"One can, then, conceive the production, by purely mineral means, of all natural hydrocarbons. The intervention of heat, of water, and of alkaline metals -- lastly, the tendency of hydrocarbons to unite together to form the more condensed material -- suffice to account for the formation of these curious compounds. Moreover, this formation will be continuous because the reactions which started it are renewed incessantly." -- Marcellin Berthelot, chemist, 1866
"Hydrocarbons can be re-defined as a 'renewable resource, rather than a finite one' (Gurney 1997)" -- Peter R. Odell, economist/geologist, 2004
Casselman, B., and Chazan, G., Cramped on Land, Big Oil Bets at Sea, The Wall Street Journal via Yahoo! News, January 6th 2010 (Hat tip: Jeffery Keown)
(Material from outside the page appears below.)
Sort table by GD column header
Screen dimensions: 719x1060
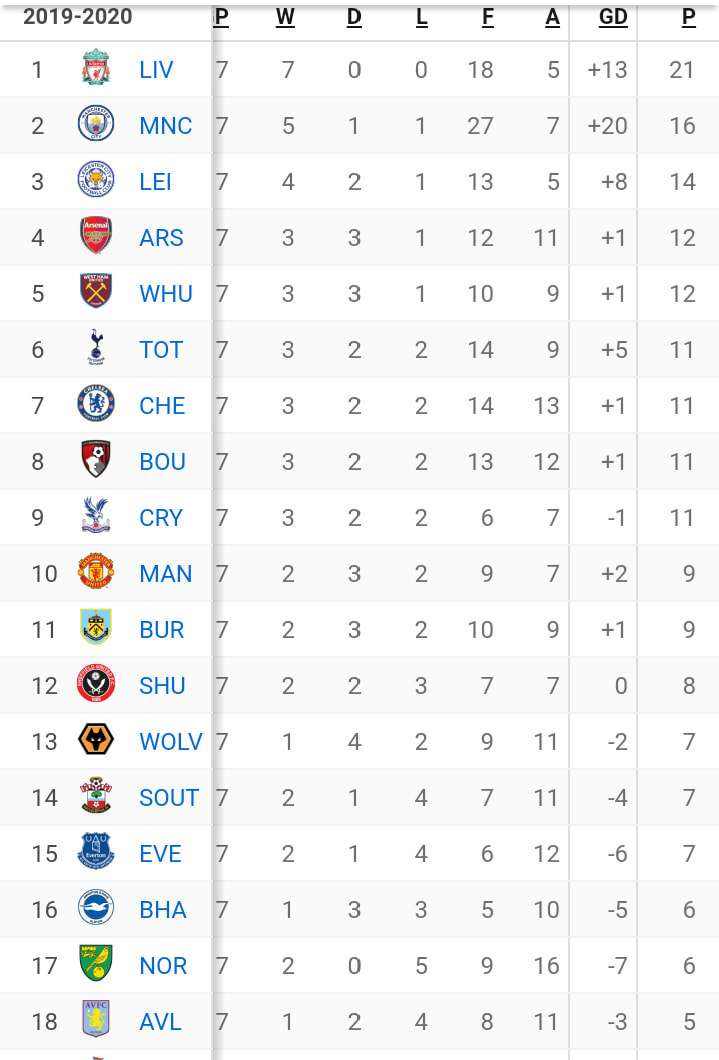(x=613, y=17)
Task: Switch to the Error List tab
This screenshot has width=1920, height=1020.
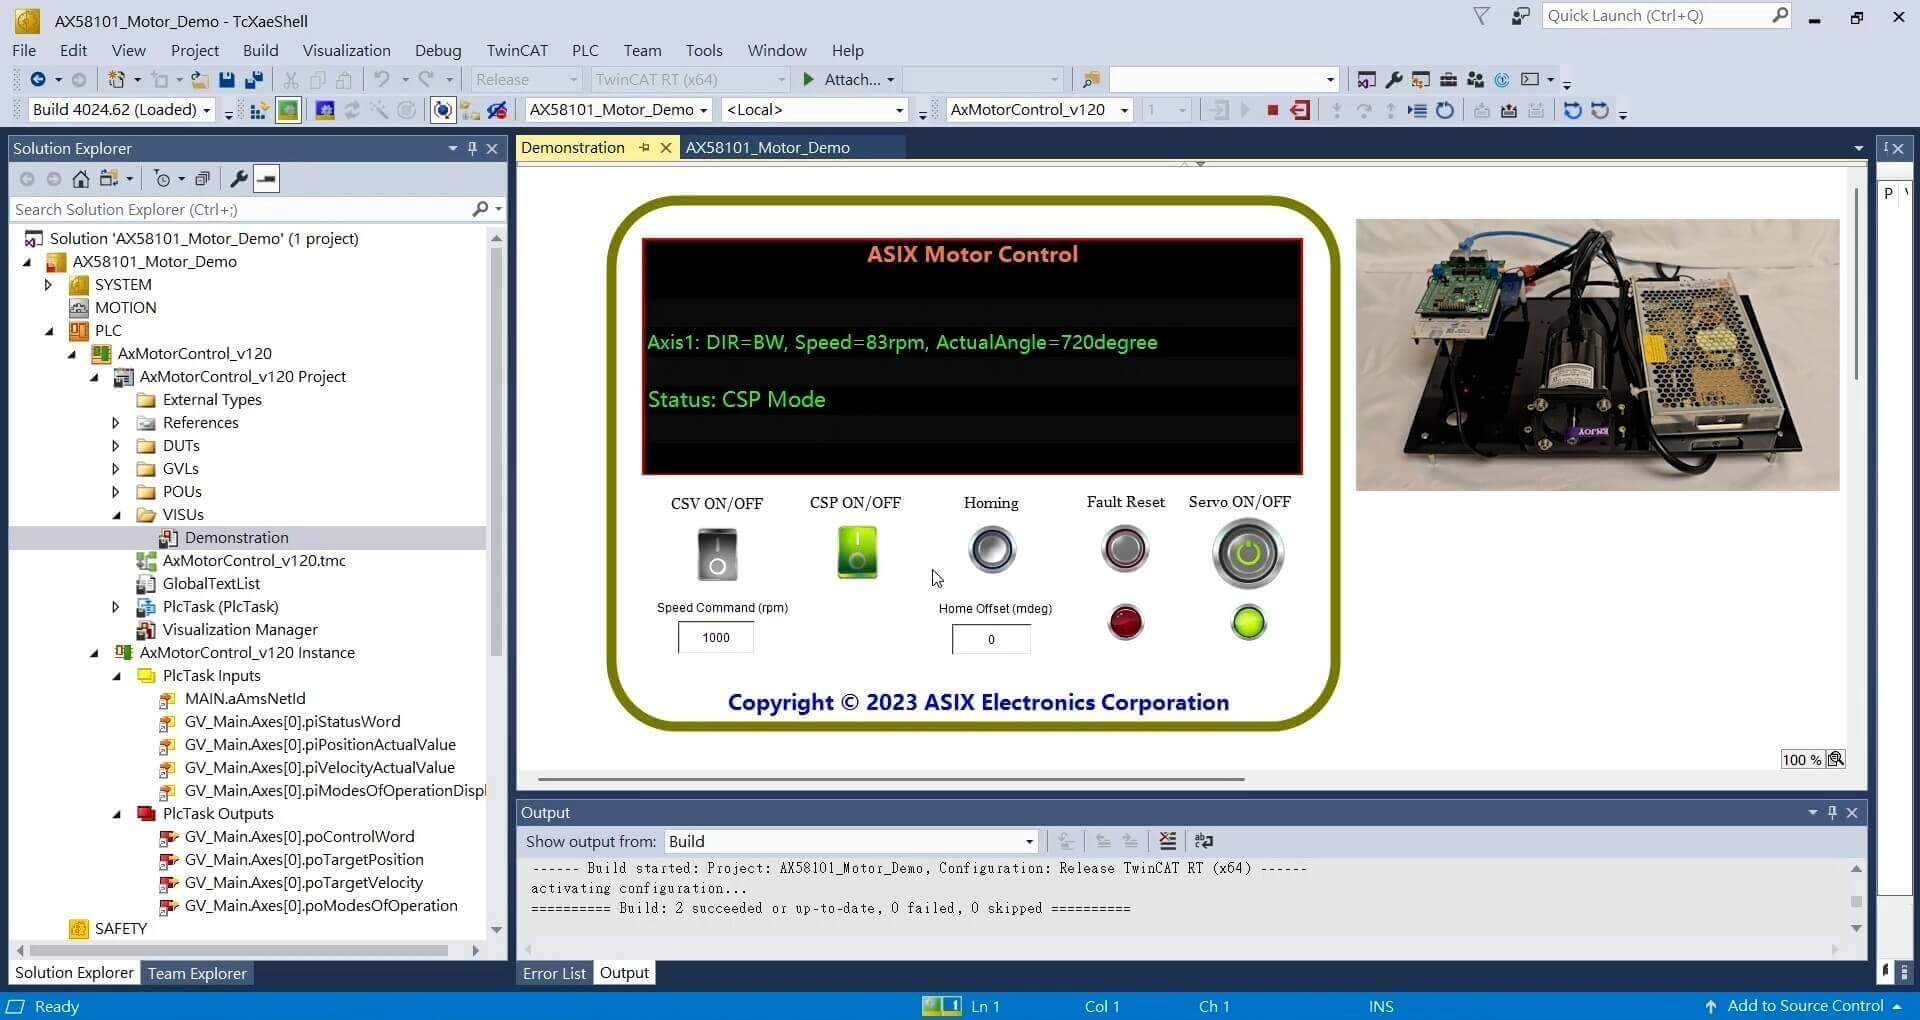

Chevron is leasing the Clear Leader, which floats in 4,300 feet of water in the Gulf of Mexico, to drill for oil through nearly five miles of rock.
Big Oil never wanted to be here, in 4,300 feet of water far out in the Gulf of Mexico, drilling through nearly five miles of rock.
It is an expensive way to look for oil. Chevron Corp. is paying nearly $500,000 a day to the owner of the Clear Leader, one of the world's newest and most powerful drilling rigs. The new well off the coast of Louisiana will connect to a huge platform floating nearby, which cost Chevron $650 million to build. ...
"These discoveries are changing the debate," says Ed Morse, chief economist for LCM Commodities, a brokerage firm. What remains unclear, he says, is whether the deepwater projects will ensure that new discoveries continue to meet demand.
Many in the industry argue the new fields have expanded the limits of where the industry can find oil, potentially delaying a decline in global production.
"There are vast unexplored areas in deep water, so tremendous opportunities for growth," says Steven Newman, president of Transocean Ltd., which owns the Clear Leader rig. ...
Adding to the challenge: The oil that Chevron was pursuing lay beneath a thick layer of salt, which disrupts seismic sound waves and blurs the images like a smudge on a camera lens. The company had to analyze the data with supercomputers to clear up that distortion.